Pour les professionnels du secteur, cette période a surtout confirmé une réalité : les épisodes caniculaires ne constituent plus des événements exceptionnels. Ils deviennent progressivement une donnée avec laquelle il faut apprendre à travailler.

Une activité qui s’accélère brutalement

Lorsque la chaleur s’installe durablement, les premiers effets se font sentir bien avant l’organisation des obsèques. Dans plusieurs territoires, les opérateurs ont constaté une augmentation sensible des interventions à domicile. Habituellement, la très grande majorité des décès (80 %) survient dans les établissements de santé ou médico-sociaux.

Or, lors des épisodes caniculaires, les décès à domicile augmentent fortement, parfois à plus de 50 % des décès enregistrés, notamment parmi les personnes âgées isolées ou fragilisées. Ces décès à domicile engendrent des conditions d’intervention des équipes d’ambulanciers parfois très difficiles, lorsqu’elles sont appelées à venir chercher des défunts qui sont découverts fortuitement plusieurs jours après leur décès dans des logements surchauffés.

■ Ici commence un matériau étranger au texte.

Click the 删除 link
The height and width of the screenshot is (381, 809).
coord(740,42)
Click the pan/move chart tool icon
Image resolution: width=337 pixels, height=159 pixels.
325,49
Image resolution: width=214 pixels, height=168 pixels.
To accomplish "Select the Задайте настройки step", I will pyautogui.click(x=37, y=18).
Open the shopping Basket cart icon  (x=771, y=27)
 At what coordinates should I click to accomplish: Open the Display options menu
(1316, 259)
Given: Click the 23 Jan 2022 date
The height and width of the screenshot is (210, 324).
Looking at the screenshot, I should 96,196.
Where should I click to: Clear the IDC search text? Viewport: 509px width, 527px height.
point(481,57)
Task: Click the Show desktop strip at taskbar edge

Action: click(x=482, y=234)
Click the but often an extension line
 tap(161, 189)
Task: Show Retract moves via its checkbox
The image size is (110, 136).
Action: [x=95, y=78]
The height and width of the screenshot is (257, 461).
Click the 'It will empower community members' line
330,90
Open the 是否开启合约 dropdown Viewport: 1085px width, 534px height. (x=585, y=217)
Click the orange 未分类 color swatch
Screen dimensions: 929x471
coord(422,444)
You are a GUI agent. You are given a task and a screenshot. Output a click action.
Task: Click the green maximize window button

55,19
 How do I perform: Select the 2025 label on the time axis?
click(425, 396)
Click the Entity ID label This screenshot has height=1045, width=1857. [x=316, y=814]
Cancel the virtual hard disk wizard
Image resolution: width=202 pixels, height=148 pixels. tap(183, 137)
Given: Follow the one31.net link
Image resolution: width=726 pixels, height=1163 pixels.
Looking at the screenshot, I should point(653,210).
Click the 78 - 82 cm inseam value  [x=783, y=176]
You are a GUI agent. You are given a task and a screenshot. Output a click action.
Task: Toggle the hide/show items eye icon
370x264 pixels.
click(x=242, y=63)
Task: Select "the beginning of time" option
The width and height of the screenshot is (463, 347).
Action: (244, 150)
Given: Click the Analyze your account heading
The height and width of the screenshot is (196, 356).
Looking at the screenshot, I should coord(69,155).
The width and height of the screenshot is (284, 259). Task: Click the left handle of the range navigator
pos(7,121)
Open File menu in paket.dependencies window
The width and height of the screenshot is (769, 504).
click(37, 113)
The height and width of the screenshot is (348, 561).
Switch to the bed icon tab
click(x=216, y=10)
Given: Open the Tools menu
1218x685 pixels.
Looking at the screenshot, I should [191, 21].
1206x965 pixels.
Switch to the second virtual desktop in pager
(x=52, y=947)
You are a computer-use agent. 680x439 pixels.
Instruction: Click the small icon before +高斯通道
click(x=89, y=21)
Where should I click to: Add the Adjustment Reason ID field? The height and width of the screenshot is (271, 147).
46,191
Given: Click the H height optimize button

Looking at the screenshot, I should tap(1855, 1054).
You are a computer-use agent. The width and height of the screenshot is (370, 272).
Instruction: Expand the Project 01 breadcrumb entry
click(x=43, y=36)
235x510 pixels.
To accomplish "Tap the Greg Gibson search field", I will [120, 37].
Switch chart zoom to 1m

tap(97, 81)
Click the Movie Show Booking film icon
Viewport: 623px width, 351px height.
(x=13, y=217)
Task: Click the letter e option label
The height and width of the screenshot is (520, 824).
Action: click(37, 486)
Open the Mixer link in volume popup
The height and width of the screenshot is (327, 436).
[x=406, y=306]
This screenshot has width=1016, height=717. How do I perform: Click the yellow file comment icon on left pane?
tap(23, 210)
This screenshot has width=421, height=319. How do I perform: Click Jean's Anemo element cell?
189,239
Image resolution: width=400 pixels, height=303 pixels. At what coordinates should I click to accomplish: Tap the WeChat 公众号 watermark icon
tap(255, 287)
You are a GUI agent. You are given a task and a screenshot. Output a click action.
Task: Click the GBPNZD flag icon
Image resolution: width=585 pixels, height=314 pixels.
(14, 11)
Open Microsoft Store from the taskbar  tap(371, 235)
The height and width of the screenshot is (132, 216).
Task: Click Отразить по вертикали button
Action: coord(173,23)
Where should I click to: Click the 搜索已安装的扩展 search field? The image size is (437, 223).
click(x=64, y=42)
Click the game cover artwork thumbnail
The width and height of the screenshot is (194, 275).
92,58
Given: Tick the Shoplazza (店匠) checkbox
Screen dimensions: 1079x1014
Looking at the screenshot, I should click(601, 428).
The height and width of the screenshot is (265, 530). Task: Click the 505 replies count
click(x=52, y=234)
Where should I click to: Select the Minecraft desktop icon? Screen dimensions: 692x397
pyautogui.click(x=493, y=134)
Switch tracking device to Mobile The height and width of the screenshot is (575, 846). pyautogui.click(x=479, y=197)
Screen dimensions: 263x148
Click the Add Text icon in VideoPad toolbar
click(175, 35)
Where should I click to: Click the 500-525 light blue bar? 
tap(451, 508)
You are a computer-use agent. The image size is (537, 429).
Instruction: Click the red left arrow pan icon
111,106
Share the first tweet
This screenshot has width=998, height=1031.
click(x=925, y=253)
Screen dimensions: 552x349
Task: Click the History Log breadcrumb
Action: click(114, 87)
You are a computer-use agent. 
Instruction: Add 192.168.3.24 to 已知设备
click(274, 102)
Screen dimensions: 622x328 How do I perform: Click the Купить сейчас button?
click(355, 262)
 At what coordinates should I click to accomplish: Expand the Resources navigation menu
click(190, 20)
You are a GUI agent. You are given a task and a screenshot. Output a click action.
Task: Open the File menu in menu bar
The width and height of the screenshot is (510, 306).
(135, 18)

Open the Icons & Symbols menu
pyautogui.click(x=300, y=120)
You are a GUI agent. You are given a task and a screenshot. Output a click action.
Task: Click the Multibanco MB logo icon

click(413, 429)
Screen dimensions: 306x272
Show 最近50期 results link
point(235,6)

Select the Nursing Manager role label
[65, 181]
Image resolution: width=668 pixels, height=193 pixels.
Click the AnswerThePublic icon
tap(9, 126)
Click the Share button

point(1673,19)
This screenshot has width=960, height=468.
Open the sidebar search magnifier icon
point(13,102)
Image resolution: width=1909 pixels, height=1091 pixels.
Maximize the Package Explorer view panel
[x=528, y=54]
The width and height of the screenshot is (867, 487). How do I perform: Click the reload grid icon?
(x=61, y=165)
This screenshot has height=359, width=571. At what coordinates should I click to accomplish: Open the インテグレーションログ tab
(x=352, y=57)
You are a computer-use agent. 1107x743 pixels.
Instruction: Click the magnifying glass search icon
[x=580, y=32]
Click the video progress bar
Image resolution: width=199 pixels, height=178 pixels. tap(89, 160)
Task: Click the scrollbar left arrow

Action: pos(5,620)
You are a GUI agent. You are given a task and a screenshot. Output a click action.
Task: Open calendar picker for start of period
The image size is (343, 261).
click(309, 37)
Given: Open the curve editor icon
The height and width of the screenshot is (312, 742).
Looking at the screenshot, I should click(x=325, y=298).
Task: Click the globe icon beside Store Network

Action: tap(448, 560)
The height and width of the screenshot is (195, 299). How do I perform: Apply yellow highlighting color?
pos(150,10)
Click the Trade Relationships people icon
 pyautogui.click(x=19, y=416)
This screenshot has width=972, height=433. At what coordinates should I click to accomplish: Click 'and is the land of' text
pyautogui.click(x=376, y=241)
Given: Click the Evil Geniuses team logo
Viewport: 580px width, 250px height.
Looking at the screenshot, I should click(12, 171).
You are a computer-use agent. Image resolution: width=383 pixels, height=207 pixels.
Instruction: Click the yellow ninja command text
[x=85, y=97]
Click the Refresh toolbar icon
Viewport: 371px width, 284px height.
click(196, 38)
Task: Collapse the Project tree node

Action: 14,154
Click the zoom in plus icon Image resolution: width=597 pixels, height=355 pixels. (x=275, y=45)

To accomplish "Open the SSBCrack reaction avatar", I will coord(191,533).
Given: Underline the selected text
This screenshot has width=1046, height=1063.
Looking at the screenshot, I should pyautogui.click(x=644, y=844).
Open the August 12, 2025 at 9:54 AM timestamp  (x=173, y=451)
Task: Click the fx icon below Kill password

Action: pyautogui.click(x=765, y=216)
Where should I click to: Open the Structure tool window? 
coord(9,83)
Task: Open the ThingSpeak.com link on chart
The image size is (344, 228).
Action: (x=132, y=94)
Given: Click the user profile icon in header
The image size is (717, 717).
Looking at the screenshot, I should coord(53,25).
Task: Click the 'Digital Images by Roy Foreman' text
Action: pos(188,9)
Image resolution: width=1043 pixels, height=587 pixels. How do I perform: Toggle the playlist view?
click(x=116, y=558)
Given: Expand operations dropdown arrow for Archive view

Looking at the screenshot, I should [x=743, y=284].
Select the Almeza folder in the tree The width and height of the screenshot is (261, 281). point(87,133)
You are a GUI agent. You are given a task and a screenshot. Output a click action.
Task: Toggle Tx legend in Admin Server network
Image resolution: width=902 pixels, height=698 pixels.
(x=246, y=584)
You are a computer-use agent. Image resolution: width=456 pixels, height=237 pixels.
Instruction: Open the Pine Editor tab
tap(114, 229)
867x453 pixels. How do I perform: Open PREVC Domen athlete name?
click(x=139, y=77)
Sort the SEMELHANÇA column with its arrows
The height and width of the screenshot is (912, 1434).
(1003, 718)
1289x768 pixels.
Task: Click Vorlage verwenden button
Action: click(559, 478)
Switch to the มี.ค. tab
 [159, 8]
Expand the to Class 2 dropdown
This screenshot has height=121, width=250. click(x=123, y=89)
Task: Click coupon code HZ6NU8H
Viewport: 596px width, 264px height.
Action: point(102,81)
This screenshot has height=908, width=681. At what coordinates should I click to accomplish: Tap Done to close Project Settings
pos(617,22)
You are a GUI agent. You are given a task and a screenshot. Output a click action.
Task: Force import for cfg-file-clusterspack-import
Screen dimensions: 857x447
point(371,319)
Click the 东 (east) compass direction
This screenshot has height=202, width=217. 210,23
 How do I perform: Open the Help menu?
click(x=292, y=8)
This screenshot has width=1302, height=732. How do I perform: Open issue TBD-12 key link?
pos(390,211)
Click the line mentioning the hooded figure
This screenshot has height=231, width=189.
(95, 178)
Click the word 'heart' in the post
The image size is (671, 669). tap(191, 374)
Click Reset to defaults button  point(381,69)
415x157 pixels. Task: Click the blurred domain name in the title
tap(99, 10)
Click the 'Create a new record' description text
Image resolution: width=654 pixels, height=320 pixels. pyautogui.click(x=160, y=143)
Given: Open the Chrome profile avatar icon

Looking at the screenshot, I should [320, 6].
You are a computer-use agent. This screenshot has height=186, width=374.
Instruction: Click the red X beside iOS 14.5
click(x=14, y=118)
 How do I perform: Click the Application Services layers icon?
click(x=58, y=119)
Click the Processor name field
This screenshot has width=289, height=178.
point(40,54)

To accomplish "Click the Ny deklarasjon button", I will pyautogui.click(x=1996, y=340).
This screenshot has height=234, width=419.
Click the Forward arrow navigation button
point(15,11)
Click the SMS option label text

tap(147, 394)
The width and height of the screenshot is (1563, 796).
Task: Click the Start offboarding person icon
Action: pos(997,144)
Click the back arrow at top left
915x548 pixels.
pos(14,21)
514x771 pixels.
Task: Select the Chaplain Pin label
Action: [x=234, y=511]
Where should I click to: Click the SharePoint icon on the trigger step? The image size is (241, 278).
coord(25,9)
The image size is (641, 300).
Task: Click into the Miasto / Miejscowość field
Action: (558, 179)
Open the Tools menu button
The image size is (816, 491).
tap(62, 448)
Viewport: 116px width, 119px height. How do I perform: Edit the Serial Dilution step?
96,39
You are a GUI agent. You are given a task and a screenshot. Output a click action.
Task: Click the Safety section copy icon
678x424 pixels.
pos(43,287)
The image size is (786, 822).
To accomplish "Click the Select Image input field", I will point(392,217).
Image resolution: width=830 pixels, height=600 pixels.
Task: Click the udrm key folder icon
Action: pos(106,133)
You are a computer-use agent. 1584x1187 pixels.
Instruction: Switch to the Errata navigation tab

Cette situation entraîne immédiatement une pression supplémentaire sur les équipes funéraires : "Les interventions s’enchaînent plus vite, les distances parcourues augmentent et les temps de prise en charge s’allongent", témoigne Pascal Caton, président de la Fédération Nationale du Funéraire (FNF).

Dans les zones les plus touchées, les cellules réfrigérées des chambres funéraires ont progressivement atteint des niveaux d’occupation inhabituels. Certains opérateurs ont dû rechercher des capacités disponibles dans des territoires voisins afin de continuer à accueillir les défunts dans de bonnes conditions.

Dans ces zones où les tensions ont été particulièrement fortes, les professionnels ont également été confrontés aux délais de certains instituts médico-légaux, immobilisant parfois pendant plusieurs jours des capacités déjà très sollicitées.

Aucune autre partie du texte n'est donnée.